Rektörlük Konferans Salonunda gerçekleştirilen etkinliğe Tekirdağ Valisi Aziz YILDIRIM ve Eşi, Tekirdağ Namık Kemal Üniversitesi Rektörü Prof. Dr. Mümin ŞAHİN, Tekirdağ İl Jandarma Komutanı J. Alb. Ahmet Çetin, Tekirdağ İl Emniyet Müdürü Mehmet Hakan Fındık, Tekirdağ İl Müftüsü Mustafa Soykök, Tekirdağ Gençlik ve Spor İl Müdürü Ahmet Üzgün, Tekirdağ İŞKUR İl Müdürü Yaşar Esen, NKÜ Rektör Yardımcısı Prof. Dr. Celalettin Vatandaş, NKÜ İlahiyat Fakültesi Dekanı Prof. Dr. Hasan Keskin, kamu kurum ve kuruluşlarının temsilcileri ile çok sayıda akademisyen ve öğrenci katıldı.

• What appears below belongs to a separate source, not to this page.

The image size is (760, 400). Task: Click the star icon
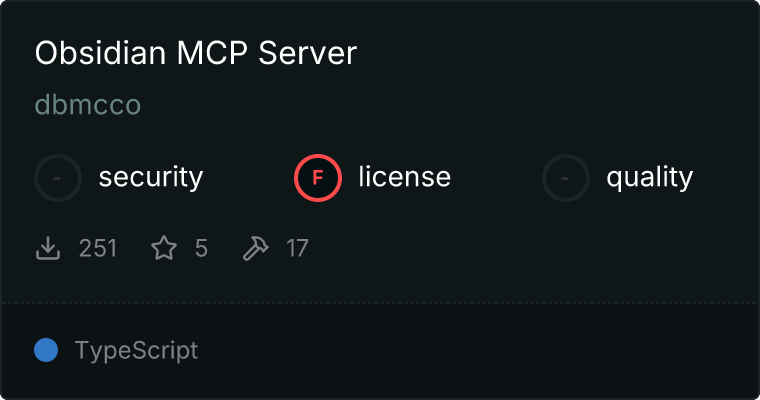[x=164, y=248]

Kur’anı Kerim tilaveti ile başlayan programda açılış konuşmasını gerçekleştiren İlahiyat Fakültesi Dekanı Prof. Dr. Hasan KESKİN, İlahiyat Fakültesi olarak Tekirdağ İl Müftülüğü ile ortaklaşa pek çok önemli etkinlik gerçekleştirdikleri belirtti. Prof. Dr. KESKİN, “Hz. Mevlana’nın çağları aşan mesajları hala bizlere ışık tutmaya ve bizleri aydınlatmaya devam ediyor. İnsanlığın O’nun fikir ve düşüncelerine ihtiyacı var” diyerek, gerçekleştirilen konferansın önemini vurguladı.

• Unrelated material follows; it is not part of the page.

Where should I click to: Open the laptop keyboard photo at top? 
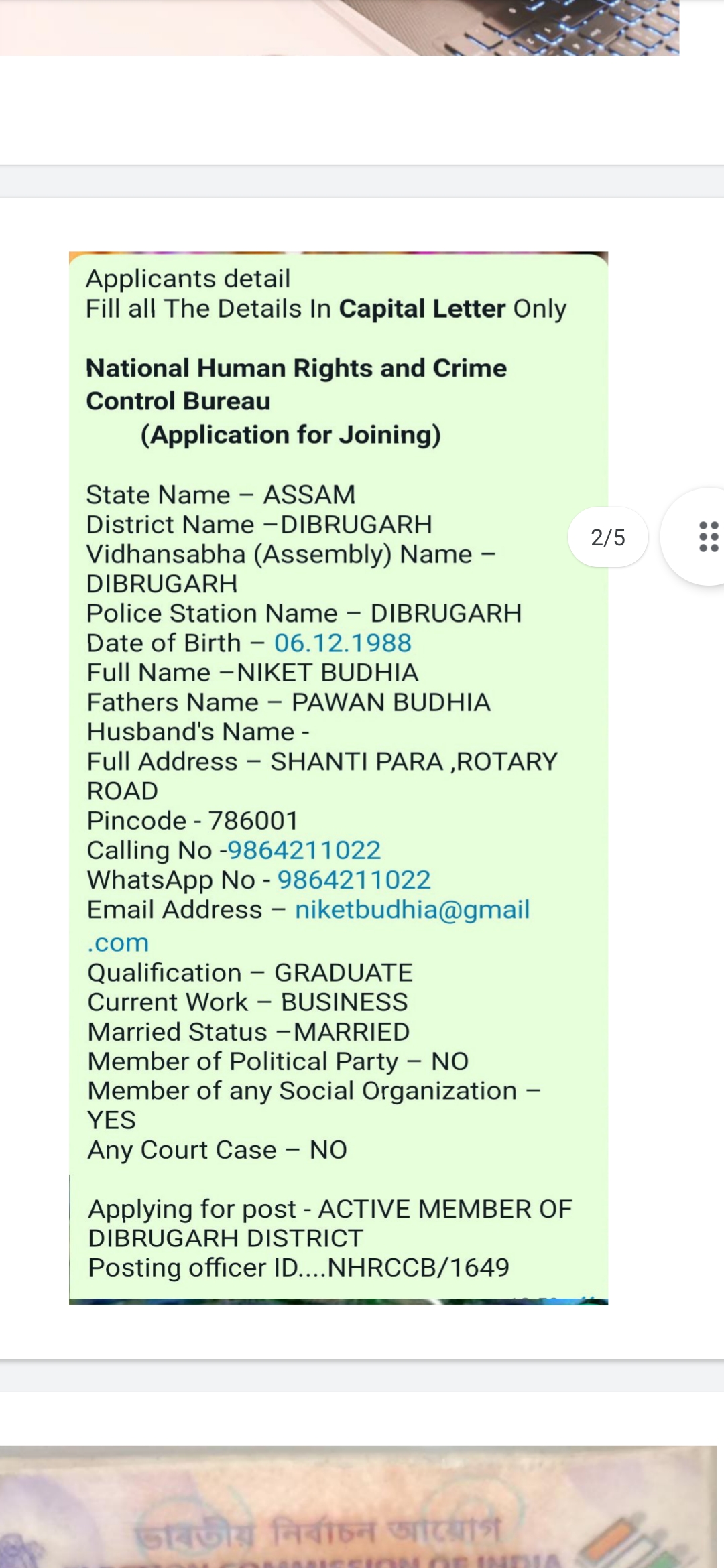pos(339,27)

Daha sonra selamlama konuşmasını gerçekleştiren Tekirdağ İl Müftüsü Mustafa Soykök, Bizi biz yapan bir takım değerlerimiz var. Bu değerleri sembolize eden tarihte bir takım kişilikler bir takım kimlikler var. Mevlana Celaleddin Rumi bunlardan biridir. Mevlana sadece Mevlana’dan ibaret değildir; bir semboldür. Milletimizi millet yapan, milletimizi payidar yapan bir takım hasletleri insanlığa öğrettiği için Mevlana bizim Mevlanamızdır. Tıpkı Yunus Emre gibi, Ahmet Yesevi gibi ve diğerleri gibi. Mevlana demek, savaşı değil, barışı tercih etmektir. Mevlana demek, şiddeti değil, merhameti tercih etmek demektir. Mevlana demek, kul hakkını, sömürüyü reddetmek, adaleti, merhameti hâkim kılmanın mücadelesini vermektir ve bütün bu sözler ve çağrılar özellikle ’Ne olursan ol yine gel kapımız ümitsizlik kapısı değildir’ çağrısı insanlık için özellikle yaşadığımız çağda çok büyük anlam ifade ediyor. Dedi ve programa katılan herkese teşekkür etti.
Ardından konuşma yapan Prof. Dr. Mahmud Erol KILIÇ, Hz. Mevlana’nın hayatı, felsefesi ve fikirlerinin günümüzdeki yansımalarına ilişkin kapsamlı bir sunum gerçekleştirdi. “Mevlana’yı bugüne taşıyabilmek için Mevlana’nın ne demek istediğini ve nelere temas ettiğini çok iyi anlamamız gerekiyor” diyen Prof. Dr. Mahmud Erol KILIÇ, Hz. Mevlana’nın fikir ve düşüncelerinin, zamanının çok ötesinde evrensel bir nitelik taşıdığını belirtti. Mevlana’nın düşüncelerinin dünyadaki pek çok entelektüel ve bilim insanına da ilham kaynağı olduğunu belirtenen Prof. Dr. KILIÇ, toplum olarak bu cevherden daha fazla faydalanmamız gerektiğinin altını çizdi.